-- Start --

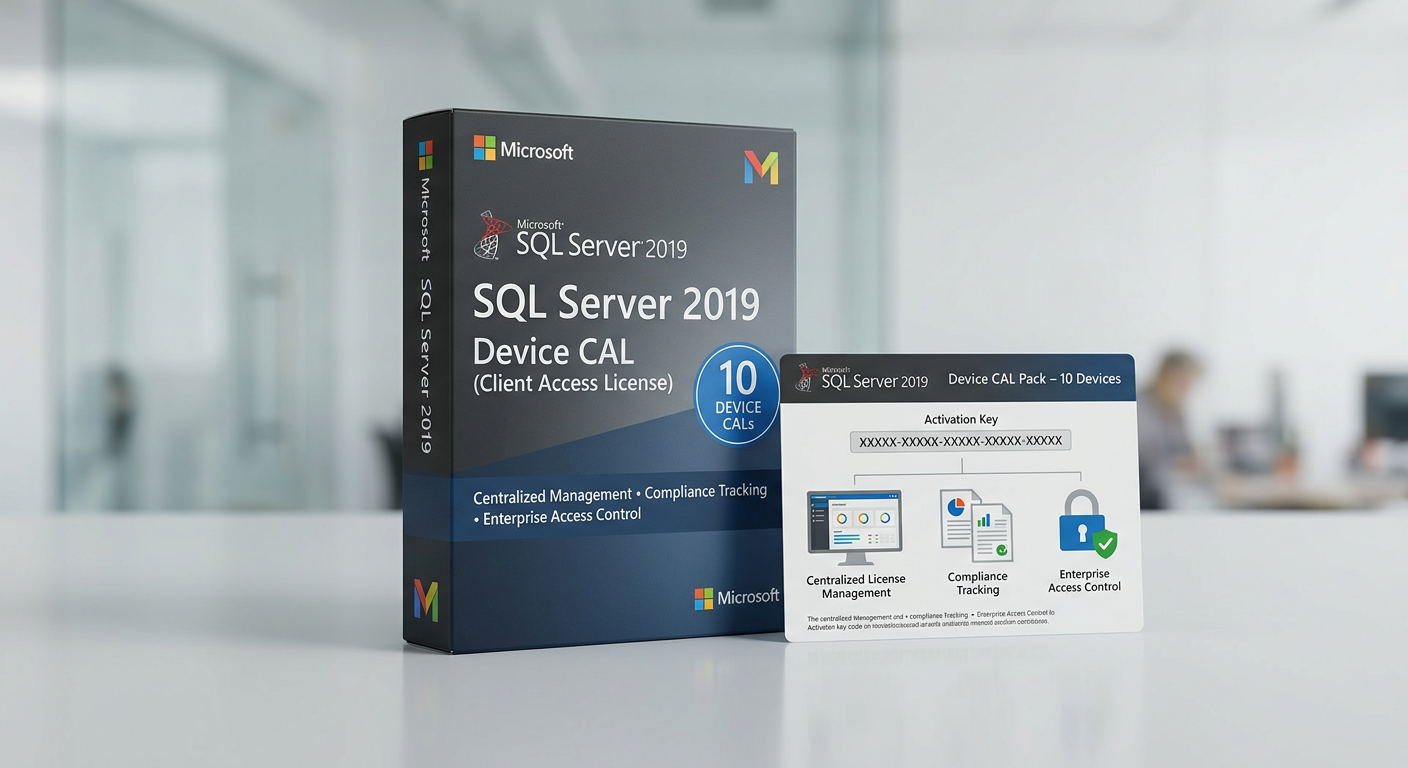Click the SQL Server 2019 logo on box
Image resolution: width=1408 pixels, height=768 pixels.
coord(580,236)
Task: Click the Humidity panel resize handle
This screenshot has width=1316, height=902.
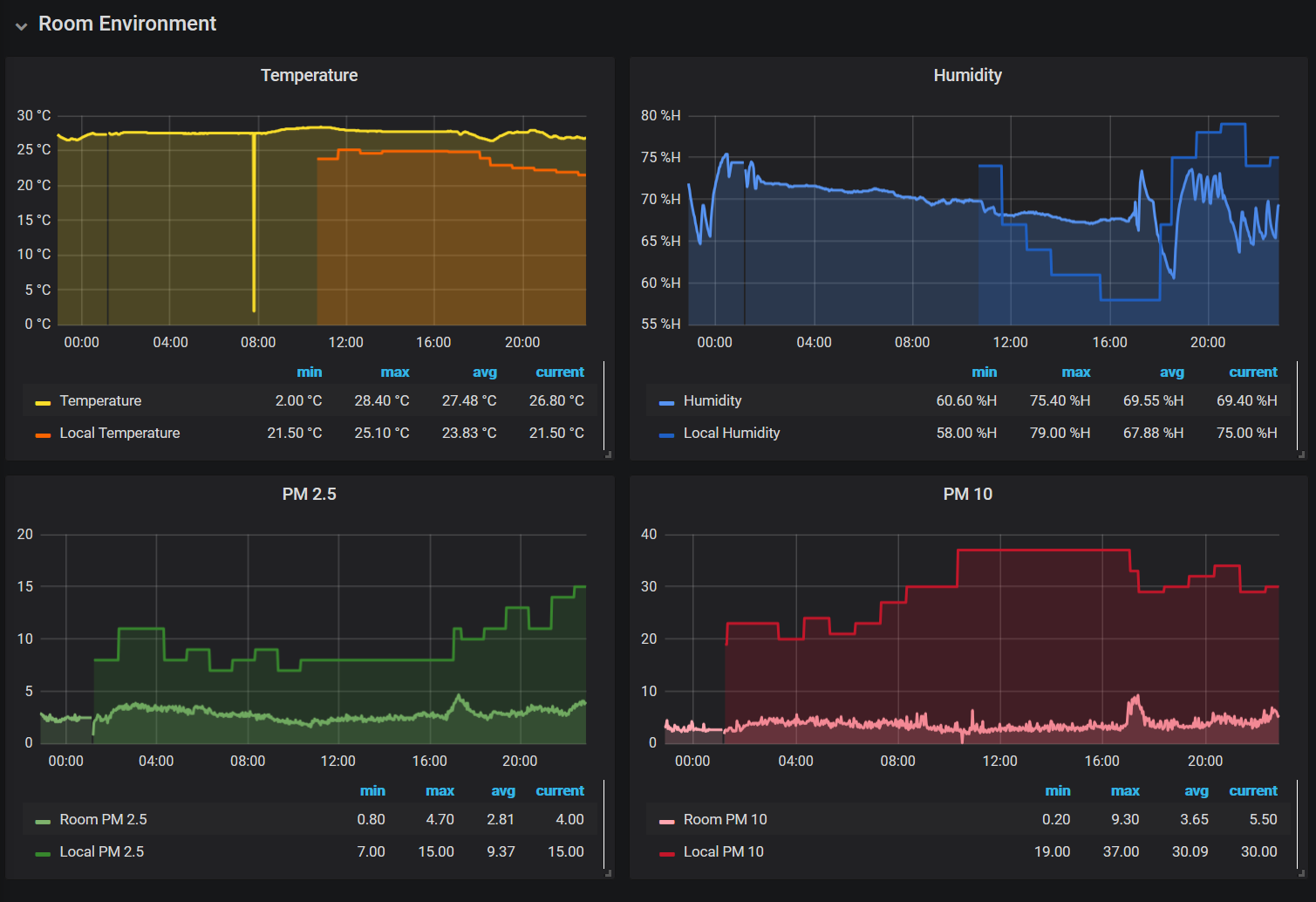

-- End --

* Request:
Present each line of the data above as an item in a numbered list, omitting any blank lines and leaving out the pictures.

* Result for this task:
1. Click the SQL Server 2019 logo on box
2. Image resolution: width=1408 pixels, height=768 pixels.
3. coord(580,236)
4. Task: Click the Humidity panel resize handle
5. This screenshot has width=1316, height=902.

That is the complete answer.